| Reprodução/Facebook |
| Vágner Furtado de Moura estava desaparecido desde sábado, quando saiu de casa para andar de bicicleta |
A Polícia Civil de Lençóis Paulista (43 quilômetros de Bauru) tenta identificar o responsável por matar e atear fogo no corpo do repositor Vágner Furtado de Moura, de 38 anos. Ele estava desaparecido desde o último sábado (14) e foi encontrado por populares na segunda-feira (16), às margens de um córrego no bairro Faxinal.
A vítima morava no Jardim das Nações e, conforme divulgado pelo JC, saiu de casa de bicicleta no sábado, por volta das 21h, e não retornou mais. Preocupados, familiares comunicaram o seu desaparecimento à polícia e publicaram a foto dele em redes sociais pedindo ajuda para encontrá-lo.

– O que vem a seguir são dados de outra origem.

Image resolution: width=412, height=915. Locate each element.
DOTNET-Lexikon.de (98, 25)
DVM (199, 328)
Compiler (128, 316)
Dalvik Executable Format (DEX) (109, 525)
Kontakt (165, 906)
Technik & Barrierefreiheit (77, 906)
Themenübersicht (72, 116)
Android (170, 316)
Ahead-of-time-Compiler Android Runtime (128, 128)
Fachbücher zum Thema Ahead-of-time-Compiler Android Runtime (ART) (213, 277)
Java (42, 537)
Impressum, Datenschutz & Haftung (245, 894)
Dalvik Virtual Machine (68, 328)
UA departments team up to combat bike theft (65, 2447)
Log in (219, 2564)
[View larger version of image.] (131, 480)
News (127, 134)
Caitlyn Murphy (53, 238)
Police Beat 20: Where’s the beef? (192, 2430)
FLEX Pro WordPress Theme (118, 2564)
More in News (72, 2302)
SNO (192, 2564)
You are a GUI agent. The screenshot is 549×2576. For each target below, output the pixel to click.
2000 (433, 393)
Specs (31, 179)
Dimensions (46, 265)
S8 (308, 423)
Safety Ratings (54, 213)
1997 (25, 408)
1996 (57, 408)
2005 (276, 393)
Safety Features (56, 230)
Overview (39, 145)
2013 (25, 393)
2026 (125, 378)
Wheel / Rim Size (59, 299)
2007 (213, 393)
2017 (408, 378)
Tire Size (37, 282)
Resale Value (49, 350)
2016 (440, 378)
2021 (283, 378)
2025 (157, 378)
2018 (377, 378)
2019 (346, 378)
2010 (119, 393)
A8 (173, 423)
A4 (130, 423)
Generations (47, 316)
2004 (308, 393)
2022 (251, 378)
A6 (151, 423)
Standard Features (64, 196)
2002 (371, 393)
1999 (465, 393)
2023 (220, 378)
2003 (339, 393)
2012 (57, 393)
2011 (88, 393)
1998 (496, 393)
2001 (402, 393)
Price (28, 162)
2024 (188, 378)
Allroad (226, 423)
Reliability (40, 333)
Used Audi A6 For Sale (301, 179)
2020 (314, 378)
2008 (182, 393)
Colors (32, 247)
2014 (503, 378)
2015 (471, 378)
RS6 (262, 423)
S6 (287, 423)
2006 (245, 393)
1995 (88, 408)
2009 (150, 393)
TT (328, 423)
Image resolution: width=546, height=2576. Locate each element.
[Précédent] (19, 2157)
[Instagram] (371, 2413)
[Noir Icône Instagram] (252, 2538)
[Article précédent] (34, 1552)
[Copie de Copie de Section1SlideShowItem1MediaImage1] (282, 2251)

Na segunda-feira, por volta das 16h50, uma pessoa avistou um corpo parcialmente carbonizado em uma área de mata às margens do Córrego Faxinal, na zona rural, e telefonou para a base da PM. Quando os policiais chegaram, constataram que se tratava de Moura, que foi reconhecido por familiares.
Além das queimaduras, de acordo com a polícia, um pedaço da prótese dentária que ele usava foi encontrado em meio a uma poça de sangue. A bicicleta do repositor, avaliada em R$ 1,4 mil, o aparelho celular dele e a carteira com documentos pessoais e cartões bancários não foram encontrados.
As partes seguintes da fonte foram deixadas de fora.